One of my pet mice, Cadbury, seemed to inflate like a balloon around her abdomen last week. She put on 12g in weight in the space of a couple of days. She was eating and drinking normally and still was quite active. She started looking pretty raggedy and became sluggish (I had already had her on antibiotics for a few days) and she had a vaginal discharge which was sometimes sticky and white (like pus) and sometimes orange. It hardened like a scab around her vulva so I was wiping her there regularly. I took her to the vet and we suspected pyometra but he said he couldn't do anything (I actually went to have her pts) and to wait it out. Two days later she had lost all the water weight (back to her weight before) and looked fantastic. Coat smooth, she was bright and running around.

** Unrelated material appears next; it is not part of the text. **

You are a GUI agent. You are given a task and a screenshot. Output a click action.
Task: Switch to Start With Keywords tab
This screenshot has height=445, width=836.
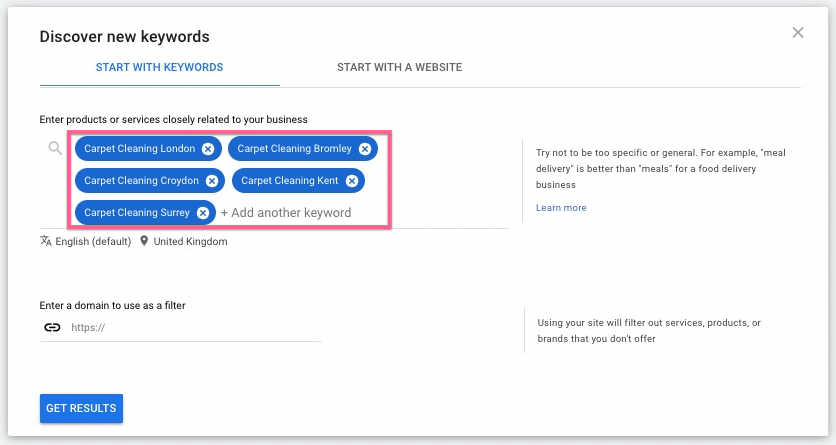159,68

Now I just weighed her again and she's lost another 10g of weight since two or three days ago... I'm guessing some kind of organ failure and don't hold out much hope but was just wondering if anyone had any clues or tips that might give her a chance :/ She's still so active, eating and drinking, coats smooth and she seems fine in herself. 
I was thinking about trying probiotics as had a mouse previously who lost a ridiculous amount of weight suddenly and it was due to a diet change and her gut flora was flushed out. Probiotics got her back up to speed.

Thanks for your help


----------



## raisin (Sep 22, 2014)

yogurt can replenish "gut flora".
I recommend powered kitten milk replacer for helping an ill mouse keep her weight up. I fed my mouse with an eye dropper, but a spoon works if she'll have it. Be wary to not feed her too much, since it can cause runny poo which leads to dehydration.


----------